Les années qui suivirent furent « moins malheureuses ». « J’ai revu mon frère Jean-Pierre, ma sœur Arlette, et lorsque j’ai eu 18 ans, ma sœur Jeanine est venue me dire qu’elle pouvait me présenter un homme. » Marie-Christiane Morange s’est mariée à 20 ans. « Je n’ai connu qu’un seul homme dans ma vie, mon mari », confie-t-elle. Avec lui, elle a eu cinq enfants. Dont trois souffrent de la maladie Charcot-Marie-Tooth depuis leur enfance. « Je me souviens du jour où nous sommes partis en ambulance à Paris. Ce fut une épreuve terrible. Je les ai soignés de mon mieux. » Longtemps femme au foyer, Marie-Christiane Morange a commencé à travailler lorsque ses enfants sont entrés en apprentissage. « J’ai fait des ménages pendant vingt ans, pour une dizaine d’employeurs. J’avais la satisfaction de gagner ma vie et de pouvoir faire des cadeaux à mes proches. »
Sans jamais se plaindre
Au 37 de la rue Puvis de Chavannes, les larmes ont cessé de couler. Marie-Christiane Morange veut que le dernier chapitre soit celui de l’épanouissement. Aujourd’hui à la retraite, elle consacre son temps au jardinage, à la broderie et aux animaux. « Je suis partie cinq fois en voyage aussi depuis 2007 », sourit-elle, avec une certaine fierté. Celle d’avoir surmonté les épreuves une à une, sans jamais se plaindre. Celle d’avoir « tout fait pour que (ses) enfants n’aient pas à subir ce (qu’elle a) vécu », mais aussi celle de « regarder toujours devant ». Dans un sourire radieux, la septuagénaire défie quiconque de pouvoir la rendre malheureuse. « Vous savez, j’ai eu trois opérations médicales et je dois en subir une autre, ça ne me fait pas peur. »

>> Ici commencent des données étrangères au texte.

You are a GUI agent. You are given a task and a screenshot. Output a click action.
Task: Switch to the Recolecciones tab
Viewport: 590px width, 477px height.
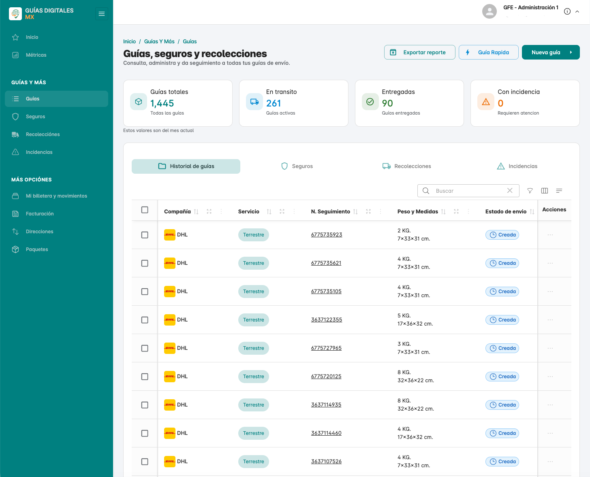[407, 166]

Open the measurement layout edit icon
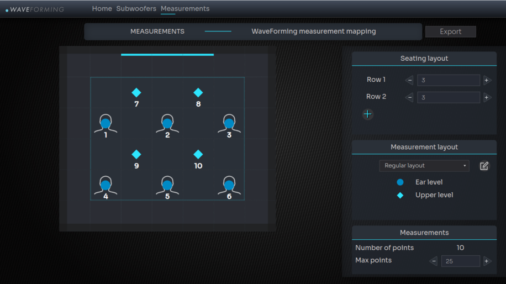tap(484, 166)
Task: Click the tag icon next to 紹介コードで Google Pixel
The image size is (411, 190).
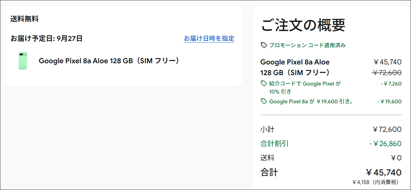Action: point(264,84)
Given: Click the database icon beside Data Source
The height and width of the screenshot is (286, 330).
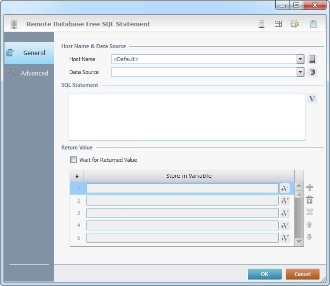Looking at the screenshot, I should pos(312,72).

Malgré son optimisme à toute épreuve, elle avoue en « vouloir un peu à la société d’avoir fermé les yeux » sur ce qu’enduraient les pupilles de l'Etat au lendemain de la Seconde Guerre mondiale. « Maintenant, les enfants parlent, dieu merci. » Marie-Christine Morange a longtemps vécu dans l’anonymat le plus total. Ses enfants n’étaient d’ailleurs pas tous au courant de son passé. La Poitevine a profité des fêtes de fin d’année pour raconter son histoire à ses cinq enfants et seize petits-enfants, venus passer Noël à Poitiers. La cocotte en or avait mis au pied du sapin un exemplaire de son livre pour chacun.